The full specifications of the supercomputers have not yet been released. All that is certain is that, by 2020, they are expected to be shipped to the Oak Ridge National Laboratory and the Los Alamos National Laboratory of the U.S. Department of Energy, as well as the Stony Brook University in New York. This is reported by The Register. Other organisations outside the USA are also on the list of buyers, including the RIKEN centre for computer science in Japan. The University of Bristol in the United Kingdom is eagerly waiting for the supercomputer as well.
The Fujitsu processor supports high-bandwidth memory (HBM), and Scalable Vector Extensions, an instruction set to speed up matrix calculations. This will make the supercomputer ideal for physics simulations, machine learning, and comparable heavy tasks. According to Cray, the maximum theoretical HBM-RAM bandwidth is greater than one terabyte per second.
Modelling
The new supercomputers are likely to be used to model complex 3D systems. This can be used for e.g. meteorological purposes, but also for the modelling of nuclear energy or weapons design.

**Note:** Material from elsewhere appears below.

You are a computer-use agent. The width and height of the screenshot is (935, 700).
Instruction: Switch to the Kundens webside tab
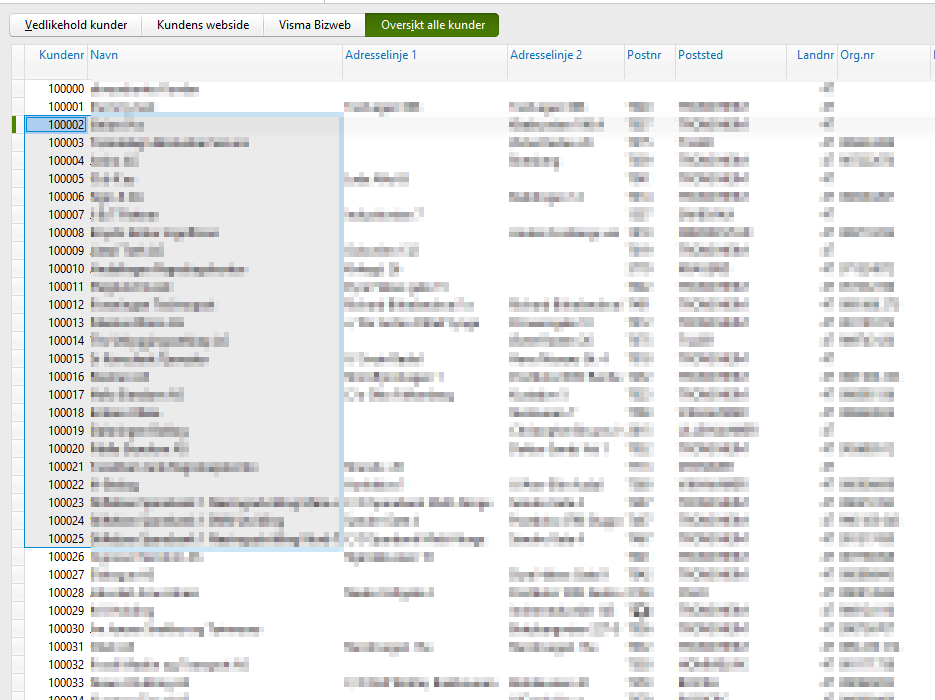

According to Gary Grider, deputy division leader of the HPC division at Los Alamos National Laboratory, the demanding computing work in the Los Alamos National Laboratory implies that “sparse, irregular, multi-physics, multi-link-scale, highly resolved, long running 3D simulations” will be created with the supercomputer. In other words, extremely complex 3D simulations. According to him, there are few existing architectures that are currently able to handle these types of workloads.